**RECORD EXCERPTS:**
____________________

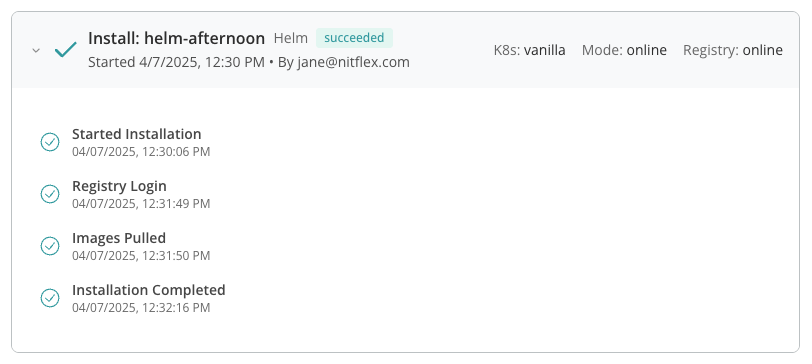812x364 pixels.
Task: Click the large teal success checkmark icon
Action: 66,50
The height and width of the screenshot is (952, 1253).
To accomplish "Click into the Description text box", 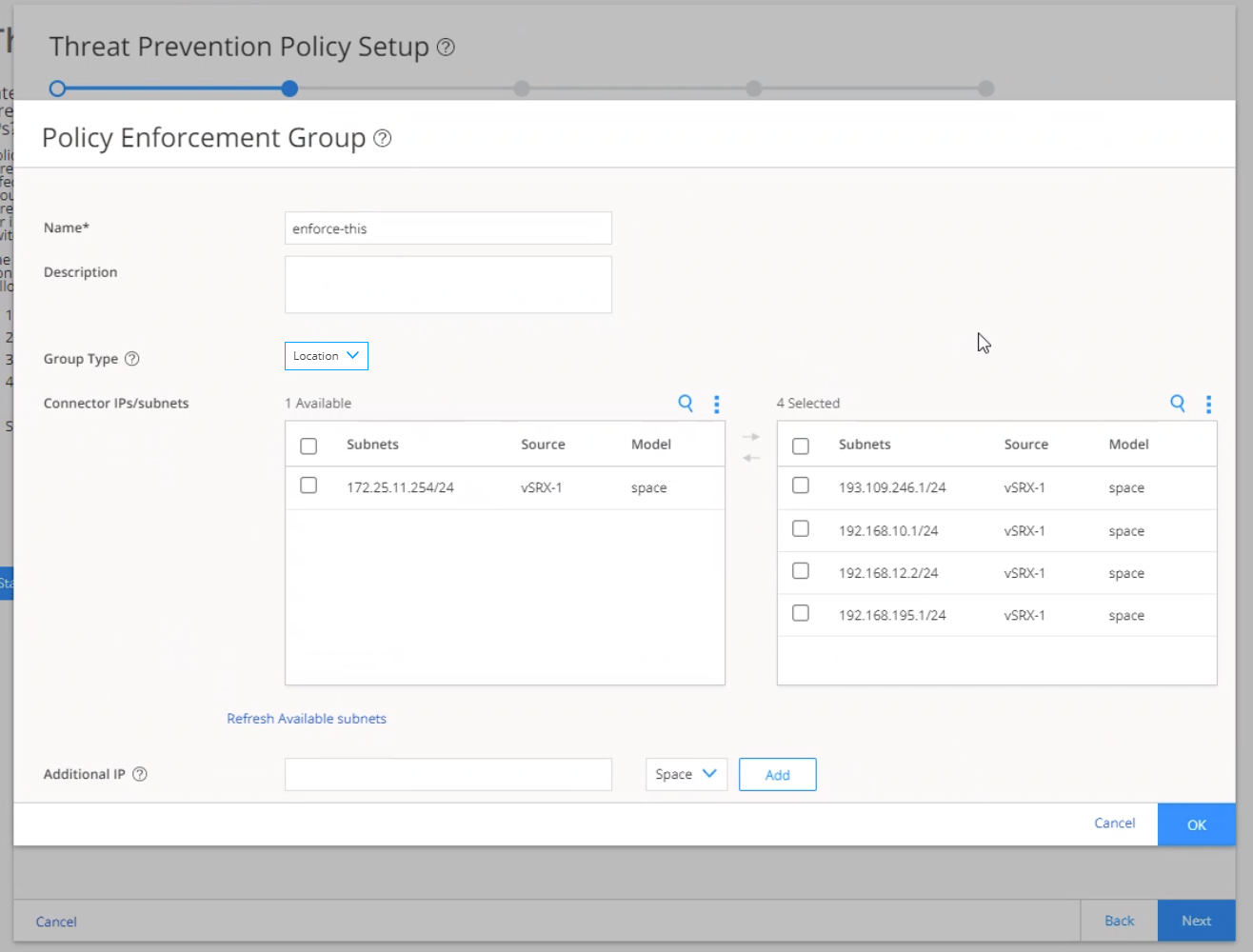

____________________

**TASK:** Copy exactly the lines from the line containing "The height and" through the last line of the records, both included, and omit every picture.

**WRITTEN ANSWER:**
The height and width of the screenshot is (952, 1253).
To accomplish "Click into the Description text box", 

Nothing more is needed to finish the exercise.